* **EXERCISE TEXT**:
------------------------------

Eric Weinstein asks if the mish-mash of corona virus responses from the state are because of LIABILITY fears?

28 04 2020

Open business, shelter-in-place, look forward to sports, wear masks forever ….

These wild ideas tossed out at the highest levels of government not only conflict with each other they appear insane.

In the prologue of this talk, Eric Weinstein suggests maybe the reason for the non-policy on the virus is because of liability fears.

LINK – https://www.youtube.com/watch?v=_b4qKv1Ctv8

2:30 min. mark –

” . . . we have had an almost universally unworkable leadership class now in place for just under 50 years. That it arose to disguise the end of the post-war economic growth regime.
This is a collection of people who have refactored the institutions that they’ve led within our system specifically to evade the embedded growth obligations or egos that were set in the previous era and who rewarded each other generally for doing exactly the wrong things in terms of the public good.
With an end to mandatory retirements the same people have been promoted for borrowing against the future and playing games of Russian roulette with financial markets in health care while self dealing within the system that they were handed stewards for the generations to come.
Serving a false god, a fake economic efficiency that reliably and deliberately fails to adequately incorporate actual economics like ‘Negative Externalities of Von Neumann–Morgenstern Sub-Utility Functions‘, ‘Principal Agent Problems, Moral Hazard‘, etc etc …. Our ubiquitous economists have hidden behind the mask of technocrats working for the public good while merely pretending to practice their own profession.

------------------------------

* **DATA EXCERPTS**:

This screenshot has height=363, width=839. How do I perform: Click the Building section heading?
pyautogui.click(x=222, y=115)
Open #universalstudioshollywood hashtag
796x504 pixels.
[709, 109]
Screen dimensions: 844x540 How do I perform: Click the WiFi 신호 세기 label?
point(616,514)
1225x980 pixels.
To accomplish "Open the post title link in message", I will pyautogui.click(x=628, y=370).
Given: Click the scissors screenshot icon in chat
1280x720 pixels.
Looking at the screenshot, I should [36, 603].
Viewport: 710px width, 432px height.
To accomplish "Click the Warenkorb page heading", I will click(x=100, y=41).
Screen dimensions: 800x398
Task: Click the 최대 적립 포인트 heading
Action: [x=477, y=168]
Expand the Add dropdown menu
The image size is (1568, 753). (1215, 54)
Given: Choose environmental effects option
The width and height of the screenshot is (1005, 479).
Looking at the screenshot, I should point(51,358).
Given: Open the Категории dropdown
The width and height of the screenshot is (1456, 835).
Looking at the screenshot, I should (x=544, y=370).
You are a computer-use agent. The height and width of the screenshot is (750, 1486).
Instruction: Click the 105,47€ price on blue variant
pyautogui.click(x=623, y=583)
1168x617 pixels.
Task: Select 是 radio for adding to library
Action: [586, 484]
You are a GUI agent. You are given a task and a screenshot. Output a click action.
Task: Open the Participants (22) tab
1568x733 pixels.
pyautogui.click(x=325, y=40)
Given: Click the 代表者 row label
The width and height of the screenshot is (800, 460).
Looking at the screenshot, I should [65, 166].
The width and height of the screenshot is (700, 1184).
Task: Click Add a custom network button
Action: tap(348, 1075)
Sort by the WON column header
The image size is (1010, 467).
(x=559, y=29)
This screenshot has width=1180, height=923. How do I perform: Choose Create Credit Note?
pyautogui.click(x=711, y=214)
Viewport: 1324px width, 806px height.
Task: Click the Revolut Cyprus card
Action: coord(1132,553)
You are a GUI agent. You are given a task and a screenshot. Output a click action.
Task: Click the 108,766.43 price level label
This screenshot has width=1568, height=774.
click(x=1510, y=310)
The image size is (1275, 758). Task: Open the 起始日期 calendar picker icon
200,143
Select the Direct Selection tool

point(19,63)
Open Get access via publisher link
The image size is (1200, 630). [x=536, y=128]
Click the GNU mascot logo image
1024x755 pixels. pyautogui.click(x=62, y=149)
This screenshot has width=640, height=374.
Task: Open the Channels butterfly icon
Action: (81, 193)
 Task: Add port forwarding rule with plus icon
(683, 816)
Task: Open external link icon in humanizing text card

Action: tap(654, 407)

------------------------------

* **EXERCISE DETAILS**: Pick up the post about Eric Weinstein and the coronavirus responses after its last sentence and continue writing it.

* **RESULT OF THIS EXERCISE**:
Health care mandarins too regularly ignore the warnings coming out of their own literature.
I mean, heading over to Google Scholar …. which readiness czar or hospital head could forget titles like ‘Mechanical Ventilation in an Airborne Epidemic‘ by Phua in 2008 or ‘Preparing Intensive Care for the Next Pandemic Influenza‘ by Taylor Kane and Robert Fowler in 2019?

Or those back-to-back hits of Meltzer, et al: ‘Stockpiling Ventilators for Influenza Pandemics‘ and ‘Estimates of the Demand for Mechanical Ventilation in the United States During an Influenza Pandemic‘ in 2017 and 2015 respectively.

In short – we got here not because we couldn’t foresee this future.  In fact we extensively studied it.
We got here because we decided to ignore the future that we knew was coming.
The specific class of people that we had at the helm of our institutions were constitutionally incapable of putting their foot down and asserting that we needed deeper reserves in order to handle what they called surge capacity.”